Before I came across Team CLEFT, I had never seen any sort of meeting or training addressing these key issues of teamwork and communication. When I met Team CLEFT through the Smile Train-Lifebox Safe Surgery and Anesthesia Initiative, and learned about how they are able to train healthcare professionals in quality, modern cleft care using structured training materials, I knew right away that I wanted to get involved.
The Team CLEFT training consists of different teaching methods, including simulation, videos, and live demonstrations.
The training impacts students in many positive ways. Most of them are aware of what is required of them, but they don’t necessarily know how to approach different challenges, such as conflict resolution. For example, through training with Team CLEFT, they learned how to approach a senior consultant for support in a conflict scenario. There are also some more practical benefits; students highlighted a better understanding of implementing important aspects such as surgery checklists, signing in and out of the theater, and how to use equipment such as the pulse oximeter. As a result of our training, they went out of their way to assure us that they would implement these improvements in their own institutions.

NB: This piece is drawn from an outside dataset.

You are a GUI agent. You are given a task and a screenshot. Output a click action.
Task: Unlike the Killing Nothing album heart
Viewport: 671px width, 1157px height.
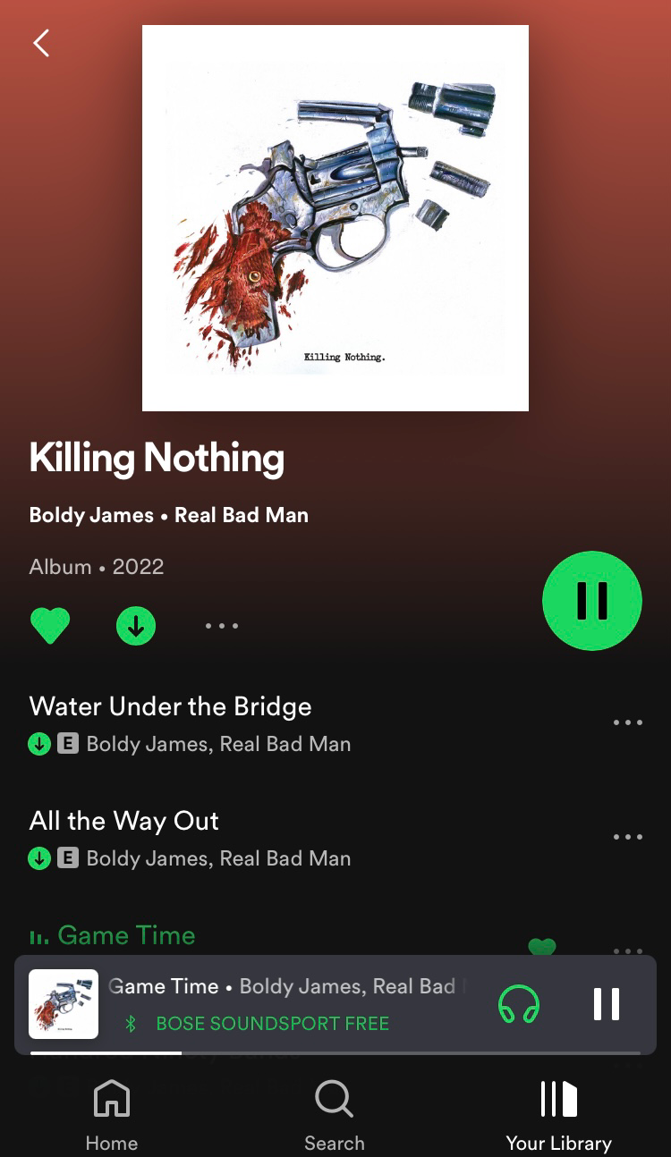50,625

One of the most interesting things I observed when delivering the pilot training in Nairobi, Kenya was seeing the development of students from not knowing how to implement a skill to, following our demonstrations, being able to confidently complete a skill trial. When everyone knows their own role and the roles of their colleagues, it prevents assumptions being made that could cost lives. It also means that problems requiring attention or change can be identified much earlier, again increasing the quality of care.